## [Task description]
Continue the passage on Bayesian inference, writing what follows its final sentence.

## [Provided text]
******************************

Credible $\neq$ confidence
They are not interchangeable. A $95\%$ credible interval claims a $95\%$ posterior probability that the parameter sits inside. A $95\%$ confidence interval claims that the method covers the true parameter $95\%$ of the time across hypothetical repeats. Different things.
Likelihood is not a distribution over $\theta$
As a function of $\theta$, $P(D \mid \theta)$ doesn't integrate to one — it isn't a probability density over $\theta$ at all. Calling its peak "the most likely value of $\theta$" is sloppy: it's the value under which the data is most likely. The two statements coincide only when the prior is uniform.
Improper priors and proper posteriors
"Flat" priors like uniform-on-the-real-line aren't valid probability distributions — they don't integrate to a finite number. They sometimes yield perfectly fine posteriors anyway, but sometimes don't. Don't assume your improper prior is harmless without checking.
8. Worked examples
Each problem has a hidden solution. Try the update yourself before opening it — the goal is to feel how mechanical conjugate updates become.
Example 1 · A skeptical prior on the coin
Re-do the coin problem with a strong "this coin is probably fair" prior: $\text{Beta}(20, 20)$. You see $8$ heads in $10$ tosses. What's the posterior?
Solution. Add successes to $\alpha$, failures to $\beta$:
$$ \theta \mid \text{data} \sim \text{Beta}(20 + 8,\; 20 + 2) = \text{Beta}(28, 22). $$
Posterior mean $= 28/50 = 0.56$. Even though the raw data shows $80\%$ heads, the strong prior pulls the estimate substantially toward $0.5$ — because $\text{Beta}(20, 20)$ behaves like having already seen $40$ fairly balanced flips.

******************************

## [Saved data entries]
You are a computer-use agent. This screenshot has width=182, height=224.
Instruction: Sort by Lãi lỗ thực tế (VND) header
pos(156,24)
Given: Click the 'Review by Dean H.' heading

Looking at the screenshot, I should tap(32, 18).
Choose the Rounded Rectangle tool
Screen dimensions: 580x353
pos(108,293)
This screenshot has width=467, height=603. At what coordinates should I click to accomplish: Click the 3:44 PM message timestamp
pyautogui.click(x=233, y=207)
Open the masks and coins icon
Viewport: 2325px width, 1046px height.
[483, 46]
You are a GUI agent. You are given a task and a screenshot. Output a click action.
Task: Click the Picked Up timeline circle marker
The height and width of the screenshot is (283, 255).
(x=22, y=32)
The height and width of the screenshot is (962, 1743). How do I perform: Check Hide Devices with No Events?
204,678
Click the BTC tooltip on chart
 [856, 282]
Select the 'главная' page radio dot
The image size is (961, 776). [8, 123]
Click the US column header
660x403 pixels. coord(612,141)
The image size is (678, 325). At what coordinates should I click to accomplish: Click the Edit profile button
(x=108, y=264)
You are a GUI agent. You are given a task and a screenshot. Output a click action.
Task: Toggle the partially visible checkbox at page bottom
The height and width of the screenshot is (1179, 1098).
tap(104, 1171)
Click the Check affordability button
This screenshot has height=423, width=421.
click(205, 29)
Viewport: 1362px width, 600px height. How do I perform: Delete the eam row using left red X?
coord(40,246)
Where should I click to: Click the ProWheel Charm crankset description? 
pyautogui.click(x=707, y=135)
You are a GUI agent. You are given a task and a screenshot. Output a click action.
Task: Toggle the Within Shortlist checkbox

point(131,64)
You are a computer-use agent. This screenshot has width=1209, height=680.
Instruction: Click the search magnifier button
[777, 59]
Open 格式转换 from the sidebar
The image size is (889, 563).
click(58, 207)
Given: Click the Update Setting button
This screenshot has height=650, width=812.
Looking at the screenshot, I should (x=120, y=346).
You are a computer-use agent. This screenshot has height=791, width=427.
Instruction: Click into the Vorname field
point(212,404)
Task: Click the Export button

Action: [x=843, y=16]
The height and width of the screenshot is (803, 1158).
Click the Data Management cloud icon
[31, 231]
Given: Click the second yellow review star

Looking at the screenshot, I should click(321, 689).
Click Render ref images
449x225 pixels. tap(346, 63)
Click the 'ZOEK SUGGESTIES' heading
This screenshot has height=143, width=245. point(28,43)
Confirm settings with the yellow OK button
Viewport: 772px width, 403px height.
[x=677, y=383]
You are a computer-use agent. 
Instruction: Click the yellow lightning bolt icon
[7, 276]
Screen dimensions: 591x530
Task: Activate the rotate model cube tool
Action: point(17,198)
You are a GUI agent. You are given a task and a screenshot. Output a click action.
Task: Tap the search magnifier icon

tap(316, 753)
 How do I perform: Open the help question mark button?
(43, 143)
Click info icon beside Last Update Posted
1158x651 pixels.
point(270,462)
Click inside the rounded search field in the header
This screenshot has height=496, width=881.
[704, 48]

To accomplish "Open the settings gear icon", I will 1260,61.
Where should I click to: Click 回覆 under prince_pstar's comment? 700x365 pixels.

******************************

## [Answer area]
Example 2 · Disease test with a sicker patient
Same test as before ($99\%$ sensitivity, $99\%$ specificity), but now the patient already has symptoms, raising their personal prior to $P(D) = 0.30$. They test positive. What's $P(D \mid +)$?
Solution.
$$ P(+) = (0.99)(0.30) + (0.01)(0.70) = 0.297 + 0.007 = 0.304 $$
$$ P(D \mid +) = \frac{(0.99)(0.30)}{0.304} \approx 0.977. $$
With a $30\%$ prior, a positive test pushes the posterior to $97.7\%$ — the same test result, very different conclusion, because the prior was very different. Priors aren't decoration.
Example 3 · Conjugate update for a Poisson rate
A call centre receives calls at rate $\lambda$ per hour. Prior: $\lambda \sim \text{Gamma}(2, 1)$ (mean $2$). Over $5$ hours you observe $14$ calls. Posterior?
Solution. The Gamma–Poisson update rule: $\text{Gamma}(\alpha + s,\; \beta + n)$ where $s$ is the total count and $n$ is the number of intervals.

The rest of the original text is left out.